THE REQUEST: Express the items from the line that contains "action is point(673,543)." through the line that contains "action is point(278,289)." as a JSON list of strings, one string per line, leaving out blank lines.

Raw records
· · · · · · ·

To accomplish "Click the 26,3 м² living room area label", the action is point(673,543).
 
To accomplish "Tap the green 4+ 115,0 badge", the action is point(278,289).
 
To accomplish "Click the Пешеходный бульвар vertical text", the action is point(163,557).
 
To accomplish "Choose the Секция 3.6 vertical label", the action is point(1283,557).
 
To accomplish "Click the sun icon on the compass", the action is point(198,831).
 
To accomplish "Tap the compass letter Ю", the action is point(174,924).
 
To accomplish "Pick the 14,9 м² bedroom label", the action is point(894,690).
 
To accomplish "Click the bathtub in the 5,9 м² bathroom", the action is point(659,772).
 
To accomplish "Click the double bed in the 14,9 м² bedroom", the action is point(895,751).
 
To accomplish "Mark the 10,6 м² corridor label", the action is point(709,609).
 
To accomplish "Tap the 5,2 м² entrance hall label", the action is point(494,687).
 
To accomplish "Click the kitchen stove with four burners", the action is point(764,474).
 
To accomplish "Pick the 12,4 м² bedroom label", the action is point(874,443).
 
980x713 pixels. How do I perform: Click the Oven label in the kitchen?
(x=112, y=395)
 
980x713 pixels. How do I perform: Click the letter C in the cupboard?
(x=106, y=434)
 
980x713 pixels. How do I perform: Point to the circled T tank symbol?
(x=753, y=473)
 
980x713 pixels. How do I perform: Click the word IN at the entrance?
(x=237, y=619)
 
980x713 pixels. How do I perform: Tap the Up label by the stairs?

· · · · · · ·

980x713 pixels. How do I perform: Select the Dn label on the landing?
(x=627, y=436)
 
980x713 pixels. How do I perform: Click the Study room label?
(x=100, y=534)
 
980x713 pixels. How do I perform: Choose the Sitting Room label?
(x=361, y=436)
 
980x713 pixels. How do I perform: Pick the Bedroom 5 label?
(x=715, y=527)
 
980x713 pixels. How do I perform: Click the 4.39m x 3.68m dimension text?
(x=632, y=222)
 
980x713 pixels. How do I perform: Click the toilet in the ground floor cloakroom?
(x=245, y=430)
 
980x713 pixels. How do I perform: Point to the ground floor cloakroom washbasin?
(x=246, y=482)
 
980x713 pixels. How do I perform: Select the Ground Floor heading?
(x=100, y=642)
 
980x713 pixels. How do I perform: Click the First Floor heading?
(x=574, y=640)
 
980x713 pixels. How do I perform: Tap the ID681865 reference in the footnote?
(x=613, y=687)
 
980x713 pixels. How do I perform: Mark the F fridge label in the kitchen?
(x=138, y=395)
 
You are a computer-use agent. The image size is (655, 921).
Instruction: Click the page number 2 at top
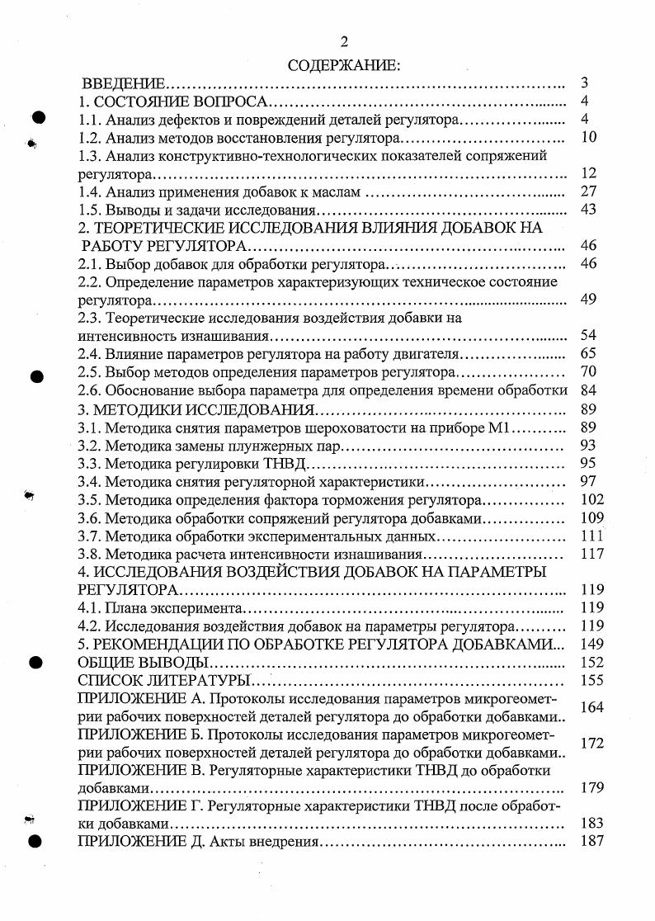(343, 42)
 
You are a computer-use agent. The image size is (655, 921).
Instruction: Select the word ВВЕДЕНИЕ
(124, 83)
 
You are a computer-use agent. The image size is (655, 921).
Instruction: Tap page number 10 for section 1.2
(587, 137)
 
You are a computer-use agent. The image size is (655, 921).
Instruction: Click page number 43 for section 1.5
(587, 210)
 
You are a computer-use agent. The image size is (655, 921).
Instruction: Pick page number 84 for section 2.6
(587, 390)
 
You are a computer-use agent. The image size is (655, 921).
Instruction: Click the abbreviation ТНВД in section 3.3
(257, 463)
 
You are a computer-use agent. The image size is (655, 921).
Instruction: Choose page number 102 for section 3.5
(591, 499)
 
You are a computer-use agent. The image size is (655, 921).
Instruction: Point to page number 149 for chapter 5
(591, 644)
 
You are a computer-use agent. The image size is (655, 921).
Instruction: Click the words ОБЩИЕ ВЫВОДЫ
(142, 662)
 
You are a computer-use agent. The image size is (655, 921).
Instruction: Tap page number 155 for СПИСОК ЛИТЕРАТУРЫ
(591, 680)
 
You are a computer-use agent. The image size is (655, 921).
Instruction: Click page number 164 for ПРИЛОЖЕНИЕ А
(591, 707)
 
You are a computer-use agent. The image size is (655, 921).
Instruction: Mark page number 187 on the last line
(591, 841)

· · · · · · ·

REPLY:
[
  "To accomplish \"Click the 26,3 м² living room area label\", the action is point(673,543).",
  "To accomplish \"Tap the green 4+ 115,0 badge\", the action is point(278,289)."
]